How Government Worker Unions Manipulate Municipal Elections

Michael Watson /

Liberal special interests have effective control of many municipal governments and government arms. The most notable case is school boards.

The teachers union’s endorsement frequently determines the winner of school board races. The endorsed board members do the union’s bidding, as school closures and eternal mask mandates during the COVID-19 pandemic demonstrate.

Liberal partisans see what they think is voter suppression when conservatives pass legislation that guarantees only each eligible voter casts a single private ballot. Once in power, these liberal special-interest groups are more than capable of actually exploiting electoral systems.

Teachers unions are playing an organization game that rewards professional mobilization over majority support. They and other progressive special interests take advantage of off-cycle municipal elections, nonpartisan races, block voting, and similar balloting methods.

Teachers unions and other practitioners of the organization game gain an advantage when the elections they care about are the only game in town on a given election day.

Turnout for off-cycle elections held outside the every-other-November federal election cycle is always lower. As a result, the motivated core of loyal, dues-paying supporters (like, say, the membership of a teachers union) an organized interest commands carries more weight than during a presidential general election or a congressional midterm.

It’s simple mathematics. In 2019, 523,804 people voted in Chicago’s early-April off-cycle mayoral runoff election. If every member—28,245 of them—of the Chicago Teachers Union voted in that electorate, the Chicago Teachers Union commands over 5% of the electorate.

But in the 2020 presidential general election, the number of Chicago ballots cast was over 1.1 million.

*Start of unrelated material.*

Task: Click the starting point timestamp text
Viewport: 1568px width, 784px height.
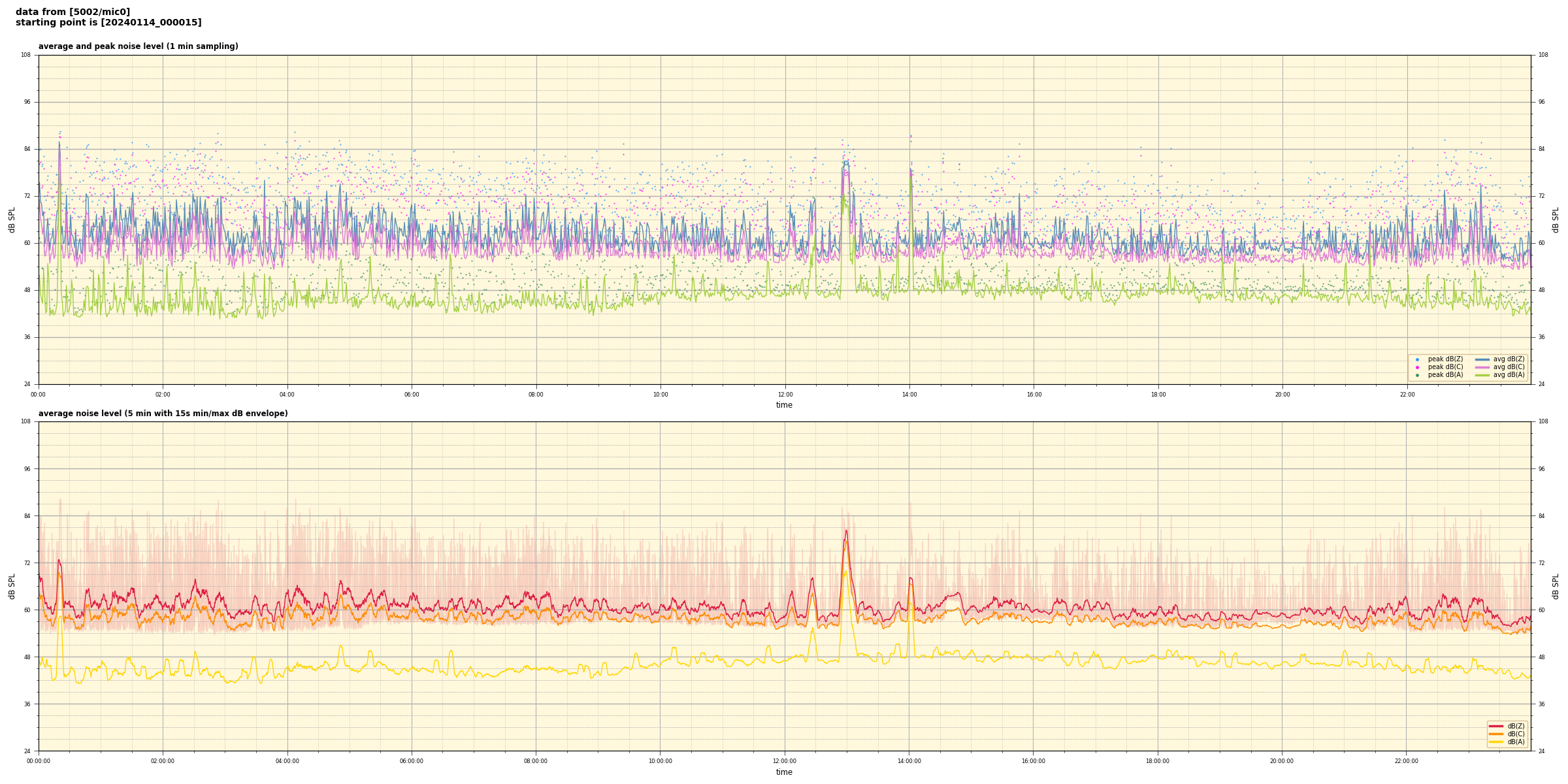Action: tap(108, 23)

If the mayoral election were held concurrently, the Chicago Teachers Union’s theoretical bloc of voters would halve in proportion.

The Manhattan Institute released a report recommending the alignment of municipal elections with federal and state general elections. Reviewing academic research, its author concluded that “not only are local governments elected off-cycle chosen by fewer and less representative citizens … they are less likely to authentically represent the will of democratic majorities in their community.”

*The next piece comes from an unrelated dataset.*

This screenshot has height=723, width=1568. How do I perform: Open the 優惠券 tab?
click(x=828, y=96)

But off-cycle elections aren’t the only way teachers unions can use municipal election weirdness to their advantage. Nonpartisan races also advantage permanently organized interests, and this can lead to the election of school boards wildly out of ideological and practical alignment with communities.

In a partisan race, the average voter has a simple identifier of which candidate is closer to the voter’s views: the party label. But in a nonpartisan race, that identifier is gone.

Further, local, state, and national political parties and party committees push money and operational support into electing partisan candidates. In nonpartisan races, they usually don’t and may even be prevented from doing so by law.

But there are entities that will provide money and operational support: teachers unions and other government worker unions. Infamously, the teachers union endorsement—the “apple ballot”—can be near-determinative for election to a nonpartisan school board.

That endorsement not only comes with the coveted “educator endorsed” tag, but also campaign funds, slate-cards, and door-knockers—the sort of stuff that political parties do in normal elections that are denied to the unions’ opponents in the “nonpartisan” race.

The final piece of the union-advantage puzzle is the method of election. American federal elections and most states’ legislative elections are conducted by some form of single-member district election (by “first past the post”—most votes wins—in most states and ranked-choice voting in a handful).

But in many local elections, block voting is used. In block voting, a voter can vote for as many candidates as there are seats available. The candidates with the most votes win.

This is a massive advantage for organized interests that can endorse entire slates of candidates and move voters in their favor, while disorganized opponents either under-vote or even cast votes unknowingly for the slate they would rather not support.

What happened in Washington County, Maryland, a Republican stronghold, is one example of how block voting and nonpartisan races can create results out of alignment with a community’s interests. The teachers’ union slate won the block-elected school board races and, as a result, in the fall of 2020 the county kept its public schools locked down.

Democrats and their government worker union allies complain that Republican and conservative voter-integrity rules constitute voter suppression. The reality of municipal elections shows that liberal interests effectively play the election-rules-manipulation game ruthlessly and efficiently.